En aquel tiempo, Santiago Carrillo, don Santiago, para los kamaradas de la hoz, el martillo y el bocadillo de chóped del interior, era un veterano comunista que llevaba muchos años exilado en otros países porque el régimen franquista lo consideraba poco menos que un diablo rojo con cuernos y rabo.
Tanto era así, que al igual que a los niños holandeses se le asustaba antiguamente cuando se portaban mal diciéndoles aquello de “Que viene el duque de Alba”, a los niños españoles cuando no querían tomarse la leche en polvo que nos daban se les asustaba en la escuela nacional con la amenaza de “Que llamo a Santiago Carrillo”. Y el niño desganado se tomaba la leche, la posible mosca que le había tocado en suerte y hasta el mismísimo vaso, aunque fuese de duralex.
Pero don Santiago sentía al parecer morriña de su España querida, como le pasaba al cantante Juanito Valderrama, quien dentro de su alma la llevaba metida, y harto de esperar el milagro decidió jugárselo todo a una carta y traspasar la frontera, regresando al país que le había visto nacer y berrear, pues dicen en su pueblo que de pequeño lloraba como un descosido.

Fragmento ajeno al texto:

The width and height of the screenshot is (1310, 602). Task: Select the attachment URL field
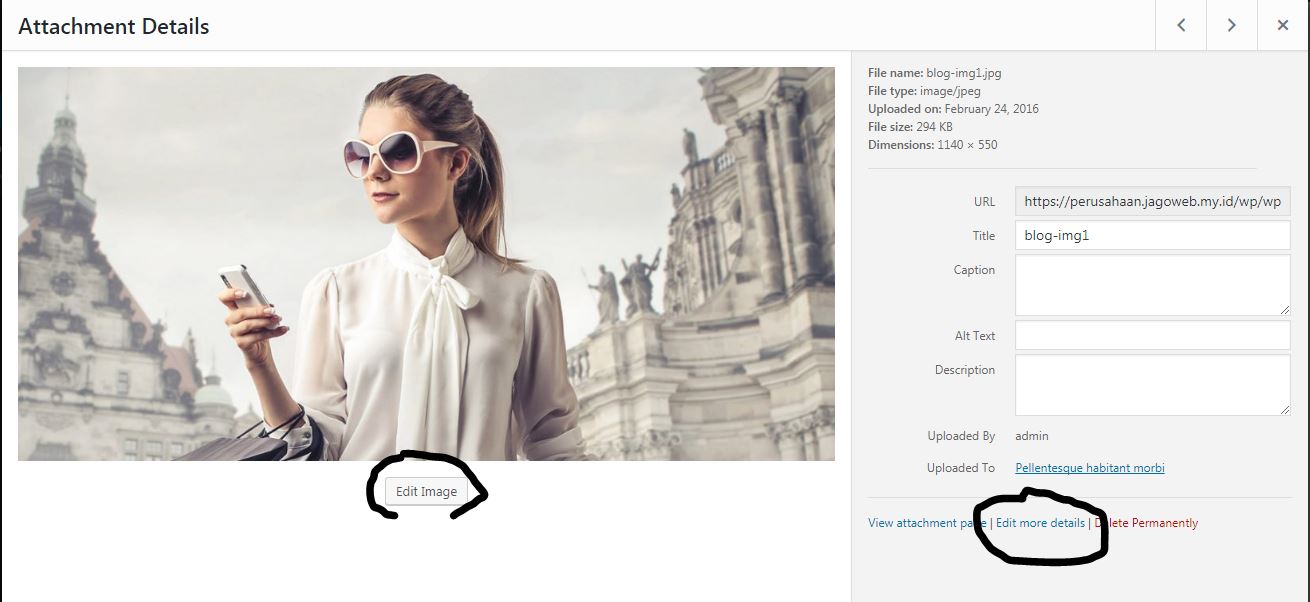[x=1152, y=201]
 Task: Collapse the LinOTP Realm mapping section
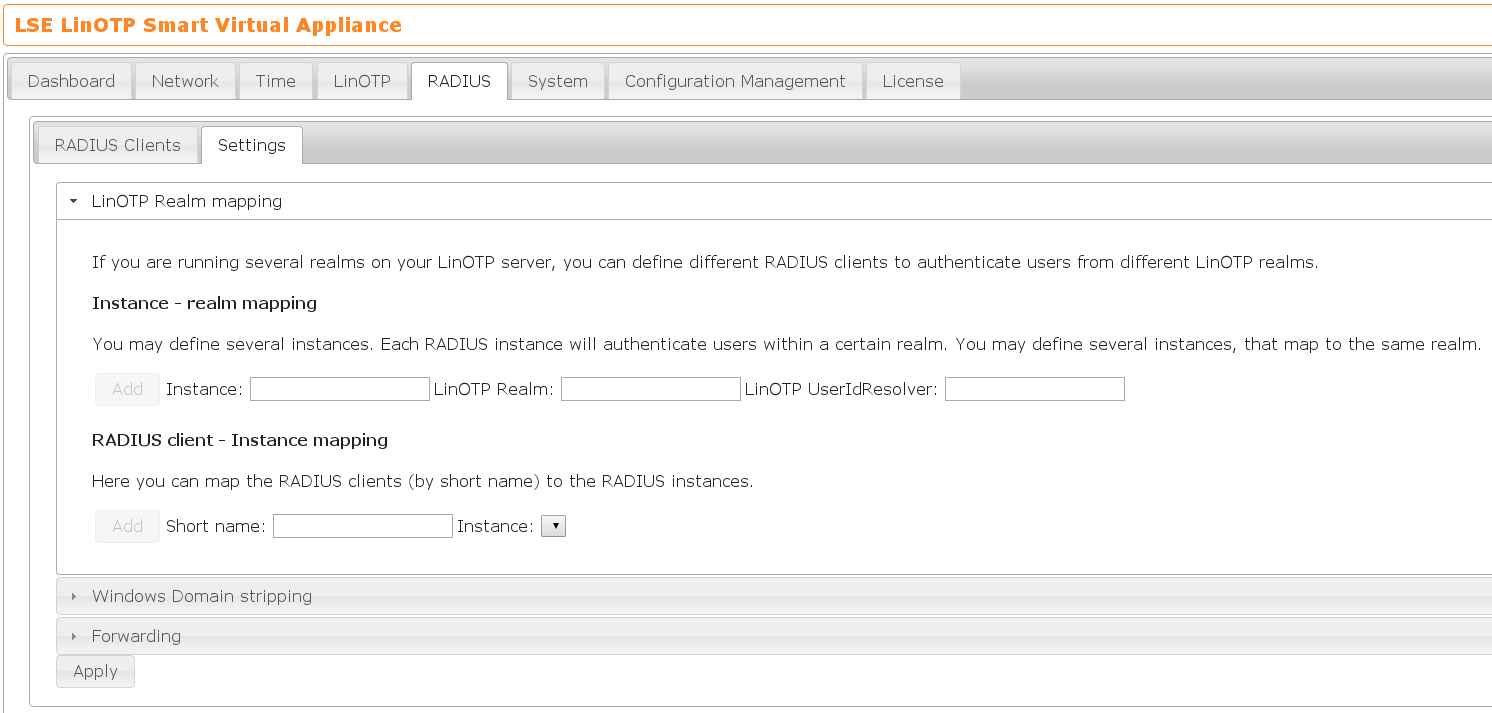click(x=186, y=201)
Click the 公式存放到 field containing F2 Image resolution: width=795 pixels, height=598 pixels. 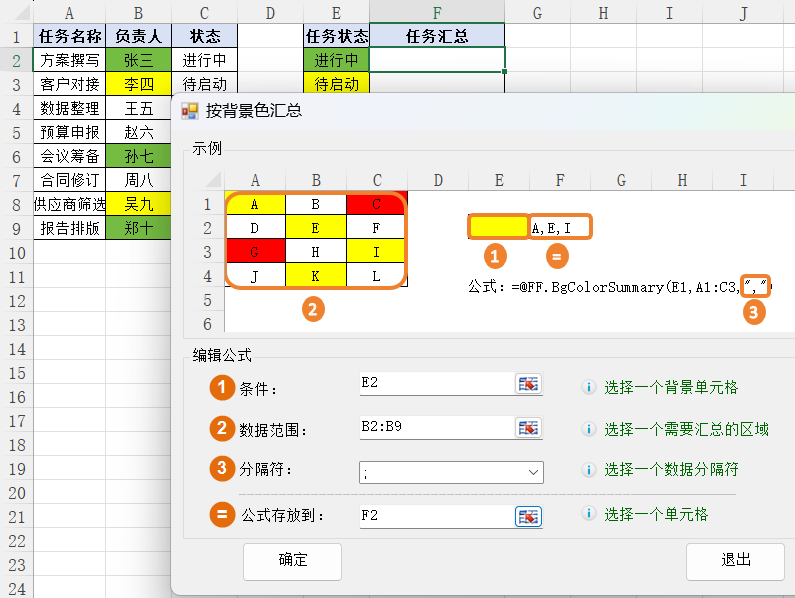[435, 515]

El gran problema era pasar la frontera sin llamar la atención, disimulando como un turista más, por lo que los kamaradas franceses, siempre elegantes ellos, le prepararon varios disfraces, a cual más acorde con su personalidad. Finalmente triunfó al parecer uno que le encasquetaron con gorra francesa y peluca postiza, logrando burlar así a la policía de fronteras, que lo confundieron con un vendedor de relojes de Marsella, barato, barato.
Aunque lo cierto es que también hubo otras proposiciones de disfraces, como esta que ofrecemos en rigurosa exclusiva, y que consistía en un gorro con fresones, con el que le confundirían con un artista del Circo del Sol que estaba de fin de semana en Aranjuez. Se desistió finalmente de semejante disfraz porque al parecer daba un poco el cante, y además movía a la befa, mofa y cachondeo.